Firstly, with two of our major banks partly nationalised, there is a risk that they remain zombie banks for years, suffocating the real economy and failing to lend to good companies. In addition to the National Loan Guarantee Scheme that the Conservative Party has been calling for, what about measures to make it easier to start new private sector banks from scratch?
Secondly, when you are running the largest budget deficit since the war, you don't want to do anything that will raise the cost of capital for people who are going to buy the government's enormous debt. Therefore great care must be taken with the crackdown on tax havens announced at the G20 to avoid scaring off foreign investors in our national debt or raising their cost of capital. We could all end up paying the price for easy, populist headlines with a higher debt service cost and possibly a weaker pound.
In terms of cutting quango expenditure, the Government should freeze the budgets of all the executive agencies. With the arrival of deflation, they may even still get a real increase in funds and we as consumers of their services may even witness some public sector productivity growth. The wasteful large print runs of glossy annual reports and other publications etc. should be ended - only electronic copies and for essential hard copies, a print-on demand service only.
As for raising income from quangos, The Government should compel all quangos to introduce Google ads immediately on every page of their websites. These funds would be ring-fenced for paying off the national debt, and BBC revenue to be used to reduce the licence fee. And here are some quango disposals (New Labour-speak for privatisation) to be considered, some quicker than others; Royal Mail, BBC Worldwide, Channel 4, Scottish Water, Glas Cymru, Northern Ireland Water, National Air Traffic Services, Met Office, Trust Ports, British Waterways, CDC Group, Tote, the Banks, Network Rail, the Seabed (Crown Estate).

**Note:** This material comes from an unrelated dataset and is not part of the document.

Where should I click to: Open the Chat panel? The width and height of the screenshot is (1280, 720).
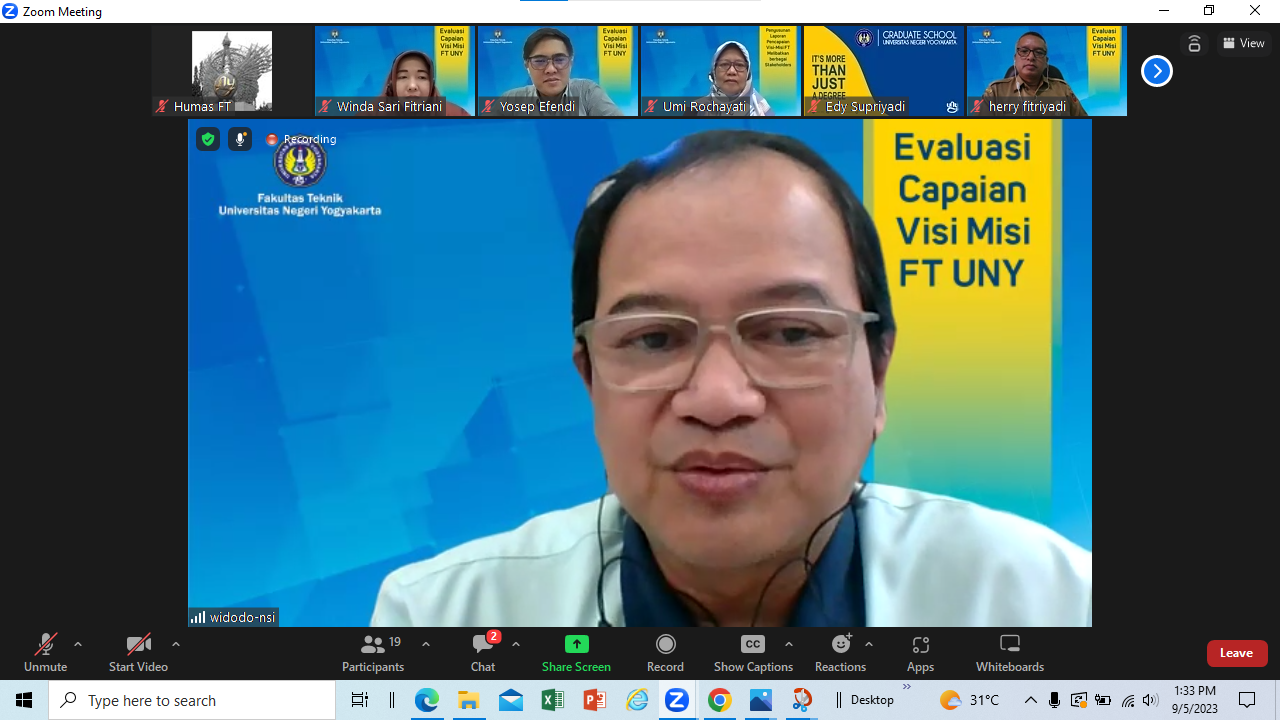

Mike Morgan-Giles of the think-tank Localis, on Local Government and Housing
Localis believe that all councils who have entered into multi-area agreements - and are seeking to become part of the first wave of devolved sub-regions - should receive the extended powers over regeneration, transport and business policy which the Government is expected to devolve. Currently the Government is considering testing the waters in or two places, but we think that these powers should be extended to all areas seeking them.

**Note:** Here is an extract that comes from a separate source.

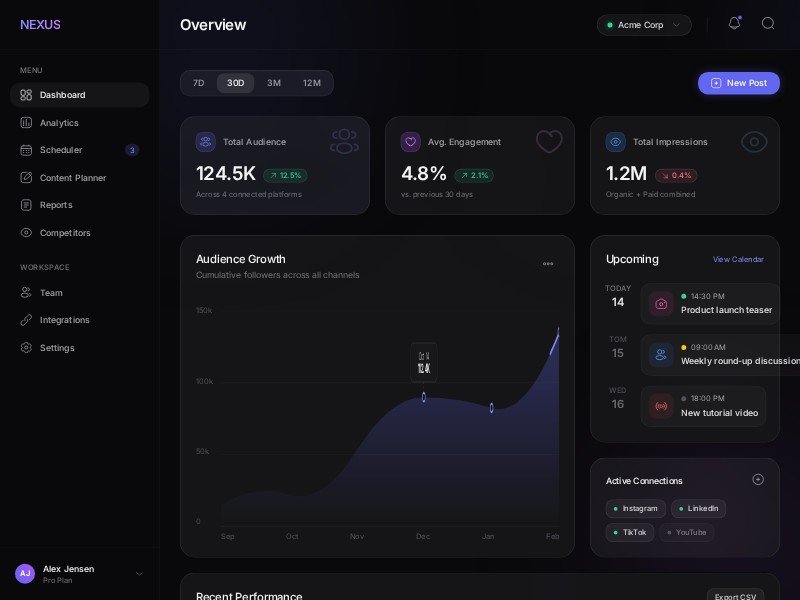Toggle the TikTok connection chip
The width and height of the screenshot is (800, 600).
tap(629, 532)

Our latest report, launched yesterday, highlights the critical state of social housing in the UK. This area of policy needs a critical shake-up. To achieve this, firstly, social housing tenants should be provided with higher personal subsidies, replacing the current capital grant regime, which should lead to higher financial gains to Registered Social Landlords and Councils - allowing them to build as many, if not more, new homes than are currently being built. Further incentives should be provided to tenants to encourage them to buy part shares in their houses.

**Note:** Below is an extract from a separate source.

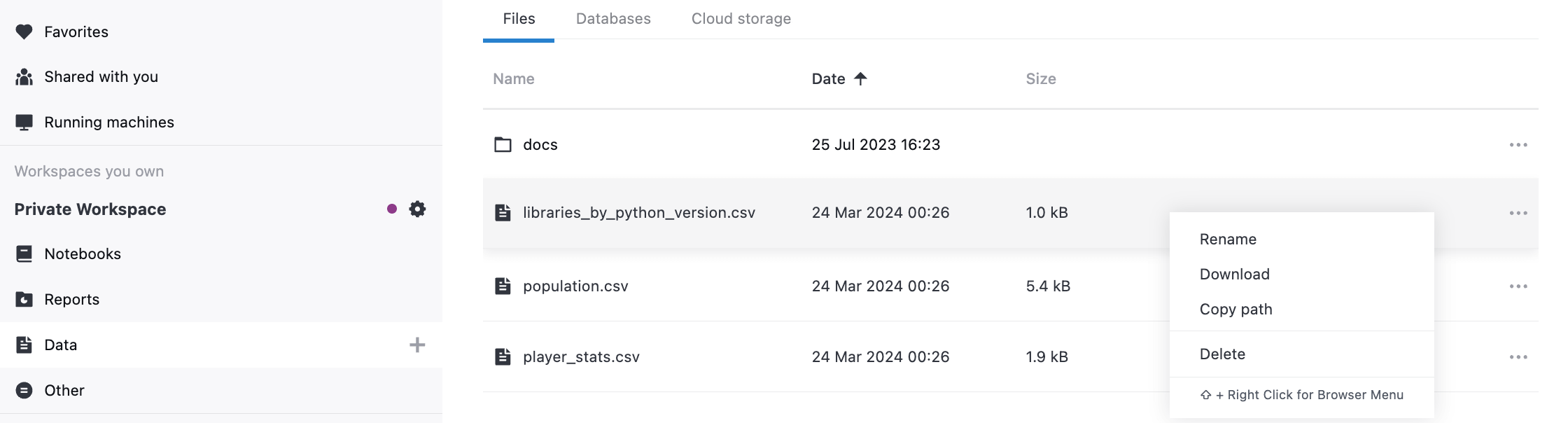1568x423 pixels.
Task: Switch to the Cloud storage tab
Action: (741, 19)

This Budget will have serious consequences for public spending in Wales. The Chancellor’s planned efficiency savings could cut the Welsh Assembly’s budget by up to £1bn, a decision which will undoubtedly cost jobs and services in devolved areas such as health, education and local government.
In Wales, we have repeatedly called for the Labour-Plaid Cymru Assembly Government to plan for this by re-focusing budgets onto frontline public services instead of the expensive gimmicks which have been the hallmark of this administration.
A decade of Rhodri Morgan and Gordon Brown’s economic policies has left Wales with the highest unemployment rate of any UK nation, the fastest falling house prices, and as the poorest part of the UK. That’s why this Budget must help businesses by getting credit flowing and to protect jobs; why it must inject confidence back into the housing market; and why it must support savers.